The hospital is a breathing, living organism in its own right and it is such a different atmosphere on the weekends compared to weekdays. Weekdays are business, people are coming and going, the gift shop is open and the pulse is quicker. The weekends are slow, the hallways less crowded, the elevators vacant, the floors emptier and post-9pm, there is hardly anyone here after visiting hours have ended, other than patients and parents of kids.

The gloom subsided Monday morning to reveal hidden blue skies with a side of powdered sugar on the mountains, but the gloom isn't ready to let go quite yet and the gray still has us in a chokehold. The construction outside my window has resumed, heavy machinery beeping outside in harmony with the machines beeping on the inside. 

Eli started having some chest tightness in addition to the headache Monday afternoon after lunch. I told the dayshift nurse and we went for another walk and he said that helped, but by late evening he was complaining that it felt harder to get a deep breath and he was feeling a sharp pain in the middle of his sternum. All of his vitals seemed good and his oxygen levels and lungs sounded fine. The nurse gave him some pain meds and we went on another walk, which improved his symptoms.

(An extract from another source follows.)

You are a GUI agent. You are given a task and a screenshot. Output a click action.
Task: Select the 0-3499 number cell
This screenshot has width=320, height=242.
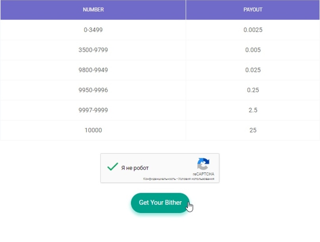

I taught Eli how to play the card game of "War" and it went on for a long time while he a) accused me of cheating because I had all of the aces and b) asked if this game ever ends. 

We redrew labs at 10:30pm and waited patiently for results to see if we needed to pack up and go. This time we were committed to leaving no matter how late it was, but his MTX level was exactly 1.0 so we stayed another night.

The night was uneventful. I really loved the night nurse that we had. We've had a ton of great nurses and we are now starting to see some of our caregivers for a second time. There is something different about night nurses though. They are there with you as you are switching from your daytime routine and settling in for the night. They see you when you take off your make up and get into your pajamas. They are there when you are at your most vulnerable and intimate and doing one of the most basic human functions, which is sleeping. They are there when you wake up and are fresh-faced first thing in the morning or groggily helping your kid. This experience has been made so much better by the people that we have been surrounded by and those that have lifted us up when we are at our weakest and most vulnerable. 

Cycle 1 is done!

We head to clinic again on Friday to start the second cycle. It's been a long 5 weeks, but we are 1/6 through treatment and we will just keep counting down.